Chinese equities fell to a three-month low in New York, as speculation property curbs will be tightened sank SouFun Holdings Ltd. and Suntech Power Holdings Co. tumbled on prospects the government won’t offer a bailout.
The Bloomberg China-US Equity Index of the most-traded Chinese companies in the U.S. slid 1 percent to 92.09 yesterday, the lowest close since Dec. 4. SouFun, owner of China’s biggest real estate information website, slumped to the lowest level in almost three months, as E-House China Holdings Ltd. slid the most in five weeks. Suntech, a solar-panel maker that announced a forbearance agreement this week for $541 million of debt, sank 24 percent, leading declines on the gauge.
Property stocks retreated in China yesterday after Sina.com said Shenzhen housing authorities had been told to ensure zero new home price increases, a report the city’s Urban Planning Land and Resources Commission later denied. Premier Wen Jiabao told cities with “excessively fast” price gains this month to step up limits on home purchases through measures such as higher down-payment requirements for second mortgages.
“The biggest concern in China is property and the volatility in that sector given what happens with the administrative measures,” Clement Miller, an investment strategist at Wilmington Trust Investment Advisors Inc., which manages $70 billion in assets, including Chinese equities, said by in a phone interview from Baltimore. “The property market curbs are not going to help the equities. Those are going to constrain earnings growth expectations and valuations.”
The iShares FTSE China 25 Index Fund, the largest Chinese exchange-traded fund in the U.S., slid 1.7 percent to $37.34 in New York, dropping for a third day. The Standard & Poor’s 500 Index added 0.1 percent to 1,554.52. Shares on the China-US gauge traded at 12.9 times estimated profits, the cheapest level this year, while the valuation for the Hang Seng China Enterprises Index dropped to a three-month low of 8.1.
SouFun, based in Beijing, fell 4.2 percent in its fourth day of declines to $23.48, the lowest close since Dec. 19. E-House, a Shanghai-based real estate agent, slipped 3.9 percent to $4.70, sliding the most since Feb. 4.
Shenzhen housing authorities said in a statement yesterday they haven’t introduced a new round of housing curbs in the southern city, denying an earlier report on news portal Sina.com. The city has continued to implement the central government’s policies to ensure prices don’t rise too quickly, they said.
A gauge tracking property shares on the Shanghai Composite Index fell 2.5 percent to the lowest in three months yesterday, posting the biggest decline among the five industry groups on the benchmark. China’s consumer prices climbed 3.2 percent in February from a year earlier, the fastest pace in 10 months.

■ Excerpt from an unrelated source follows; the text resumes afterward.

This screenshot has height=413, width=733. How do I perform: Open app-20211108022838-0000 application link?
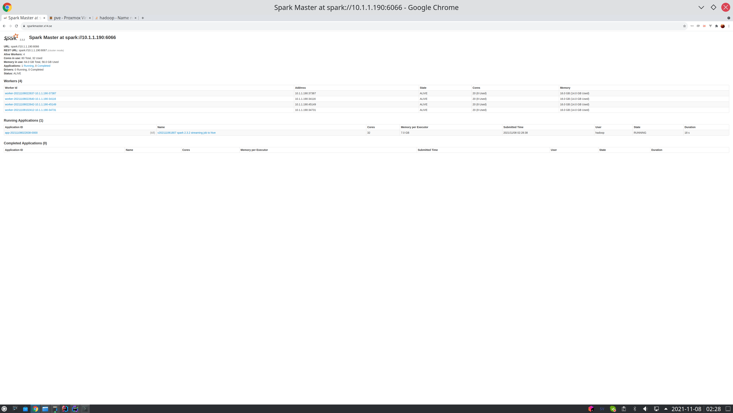(x=21, y=133)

China should be on “high alert” over inflation after February’s price gains exceeded forecasts, central bank Governor Zhou Xiaochuan said yesterday at a press conference during the annual gathering of the National People’s Congress. The nation’s monetary-policy stance is “no longer relaxed” and is “relatively neutral”, Zhou said.
Suntech, the biggest solar-panel maker in 2011, plunged to 83 cents, with the stock trading below $1 for the first time in three months. LDK Solar Co., the second-biggest wafer maker globally, tumbled 12 percent to $1.39, sinking the most since October.
Suntech may be required to pay bondholders who haven’t agreed to a forbearance agreement which allowed a two-month delay in payments on its $541 million in convertible debt due March 17. About 60 percent of the note holders have agreed to wait until May 15 before exercising their rights, Wuxi, Jiangsu-based Suntech said in a March 11 statement.
China’s government “won’t intervene and shouldn’t” rescue Suntech from its creditors, as officials in Beijing want to pare excess manufacturing capacity, said Li Junfeng, director of the climate-change strategic research division at the government’s National Development and Reform Commission.
Suntech should “not rely on government assistance,” said Meng Xiangan, vice chairman of the China Renewable Energy Society, a liaison between the industry and the state.
Hollysys Automation Technologies Ltd. fell for the first time in five days, losing 9.6 percent to $12.62. The Beijing-based company said March 7 it agreed to acquire Bond Corp. in a $73 million deal. Qihoo 360 Technology Co., an Internet software developer, also based in Beijing, slid 5.7 percent to $29.56, the lowest price since Dec. 28.
Renren Inc., the Beijing-based owner of a real-name social media site, climbed 4.6 percent to $3.21. The shares had the biggest advance on the China-US gauge.
The Hang Seng China Enterprises Index fell 2.3 percent to a three-month low of 11,037.41 yesterday, while the Shanghai Composite Index of domestic Chinese shares slipped 1 percent to 2,263.97, sinking for a fifth day in the longest stretch of declines since November.